> **What to work on**
The response should be an exact copy of every record.

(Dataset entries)
>>>
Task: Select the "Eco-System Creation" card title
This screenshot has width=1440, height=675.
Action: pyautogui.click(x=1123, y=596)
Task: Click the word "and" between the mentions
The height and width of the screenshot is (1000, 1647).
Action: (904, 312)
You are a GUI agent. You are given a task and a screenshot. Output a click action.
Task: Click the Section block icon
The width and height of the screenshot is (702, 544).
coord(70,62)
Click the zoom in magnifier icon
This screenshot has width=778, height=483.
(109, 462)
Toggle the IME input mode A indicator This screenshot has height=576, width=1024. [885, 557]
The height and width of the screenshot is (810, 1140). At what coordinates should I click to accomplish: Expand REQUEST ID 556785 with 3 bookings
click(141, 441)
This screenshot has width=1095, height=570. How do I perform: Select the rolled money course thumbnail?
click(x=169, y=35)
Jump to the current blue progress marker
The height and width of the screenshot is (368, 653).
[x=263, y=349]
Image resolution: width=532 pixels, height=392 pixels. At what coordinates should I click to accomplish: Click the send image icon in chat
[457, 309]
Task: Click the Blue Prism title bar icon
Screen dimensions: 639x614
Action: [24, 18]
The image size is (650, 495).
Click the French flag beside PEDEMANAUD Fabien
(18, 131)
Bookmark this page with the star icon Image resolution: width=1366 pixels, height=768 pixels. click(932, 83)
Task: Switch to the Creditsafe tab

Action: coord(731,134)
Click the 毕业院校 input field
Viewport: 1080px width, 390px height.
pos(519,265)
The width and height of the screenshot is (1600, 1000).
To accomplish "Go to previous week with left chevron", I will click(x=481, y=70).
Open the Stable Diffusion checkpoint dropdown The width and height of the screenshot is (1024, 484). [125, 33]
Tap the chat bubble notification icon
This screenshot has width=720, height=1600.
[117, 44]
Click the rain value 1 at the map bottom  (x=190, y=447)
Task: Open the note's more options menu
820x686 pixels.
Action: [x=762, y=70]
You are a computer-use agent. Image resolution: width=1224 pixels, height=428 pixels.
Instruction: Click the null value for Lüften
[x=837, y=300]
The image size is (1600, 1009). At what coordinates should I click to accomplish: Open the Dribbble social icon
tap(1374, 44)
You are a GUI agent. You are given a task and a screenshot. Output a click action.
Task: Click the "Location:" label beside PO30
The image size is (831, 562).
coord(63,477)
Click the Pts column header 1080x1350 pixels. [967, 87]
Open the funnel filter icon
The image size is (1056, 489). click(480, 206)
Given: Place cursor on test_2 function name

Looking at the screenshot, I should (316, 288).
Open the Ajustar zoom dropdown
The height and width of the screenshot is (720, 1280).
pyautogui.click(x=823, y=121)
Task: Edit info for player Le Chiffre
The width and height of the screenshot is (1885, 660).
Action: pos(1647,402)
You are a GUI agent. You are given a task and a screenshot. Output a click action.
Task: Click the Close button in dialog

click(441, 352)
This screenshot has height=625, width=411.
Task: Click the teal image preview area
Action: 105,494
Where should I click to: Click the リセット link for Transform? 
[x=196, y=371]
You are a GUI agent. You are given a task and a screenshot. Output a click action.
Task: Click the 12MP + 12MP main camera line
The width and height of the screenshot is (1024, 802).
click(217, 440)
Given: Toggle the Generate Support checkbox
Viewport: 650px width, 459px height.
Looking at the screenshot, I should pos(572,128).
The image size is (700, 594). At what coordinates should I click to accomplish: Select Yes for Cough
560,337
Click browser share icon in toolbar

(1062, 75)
<<<
> **Answer section**
Task: Select the "Eco-System Creation" card title
This screenshot has width=1440, height=675.
Action: pyautogui.click(x=1123, y=596)
Task: Click the word "and" between the mentions
The height and width of the screenshot is (1000, 1647).
Action: (904, 312)
You are a GUI agent. You are given a task and a screenshot. Output a click action.
Task: Click the Section block icon
The width and height of the screenshot is (702, 544).
coord(70,62)
Click the zoom in magnifier icon
This screenshot has width=778, height=483.
(109, 462)
Toggle the IME input mode A indicator This screenshot has height=576, width=1024. [885, 557]
The height and width of the screenshot is (810, 1140). At what coordinates should I click to accomplish: Expand REQUEST ID 556785 with 3 bookings
click(141, 441)
This screenshot has width=1095, height=570. How do I perform: Select the rolled money course thumbnail?
click(x=169, y=35)
Jump to the current blue progress marker
The height and width of the screenshot is (368, 653).
[x=263, y=349]
Image resolution: width=532 pixels, height=392 pixels. At what coordinates should I click to accomplish: Click the send image icon in chat
[457, 309]
Task: Click the Blue Prism title bar icon
Screen dimensions: 639x614
Action: [24, 18]
The image size is (650, 495).
Click the French flag beside PEDEMANAUD Fabien
(18, 131)
Bookmark this page with the star icon Image resolution: width=1366 pixels, height=768 pixels. click(932, 83)
Task: Switch to the Creditsafe tab

Action: coord(731,134)
Click the 毕业院校 input field
Viewport: 1080px width, 390px height.
pos(519,265)
The width and height of the screenshot is (1600, 1000).
To accomplish "Go to previous week with left chevron", I will click(x=481, y=70).
Open the Stable Diffusion checkpoint dropdown The width and height of the screenshot is (1024, 484). [125, 33]
Tap the chat bubble notification icon
This screenshot has width=720, height=1600.
[117, 44]
Click the rain value 1 at the map bottom  (x=190, y=447)
Task: Open the note's more options menu
820x686 pixels.
Action: [x=762, y=70]
You are a computer-use agent. Image resolution: width=1224 pixels, height=428 pixels.
Instruction: Click the null value for Lüften
[x=837, y=300]
The image size is (1600, 1009). At what coordinates should I click to accomplish: Open the Dribbble social icon
tap(1374, 44)
You are a GUI agent. You are given a task and a screenshot. Output a click action.
Task: Click the "Location:" label beside PO30
The image size is (831, 562).
coord(63,477)
Click the Pts column header 1080x1350 pixels. [967, 87]
Open the funnel filter icon
The image size is (1056, 489). click(480, 206)
Given: Place cursor on test_2 function name

Looking at the screenshot, I should (316, 288).
Open the Ajustar zoom dropdown
The height and width of the screenshot is (720, 1280).
pyautogui.click(x=823, y=121)
Task: Edit info for player Le Chiffre
The width and height of the screenshot is (1885, 660).
Action: pos(1647,402)
You are a GUI agent. You are given a task and a screenshot. Output a click action.
Task: Click the Close button in dialog

click(441, 352)
This screenshot has height=625, width=411.
Task: Click the teal image preview area
Action: 105,494
Where should I click to: Click the リセット link for Transform? 
[x=196, y=371]
You are a GUI agent. You are given a task and a screenshot. Output a click action.
Task: Click the 12MP + 12MP main camera line
The width and height of the screenshot is (1024, 802).
click(217, 440)
Given: Toggle the Generate Support checkbox
Viewport: 650px width, 459px height.
Looking at the screenshot, I should pos(572,128).
The image size is (700, 594). At what coordinates should I click to accomplish: Select Yes for Cough
560,337
Click browser share icon in toolbar

(1062, 75)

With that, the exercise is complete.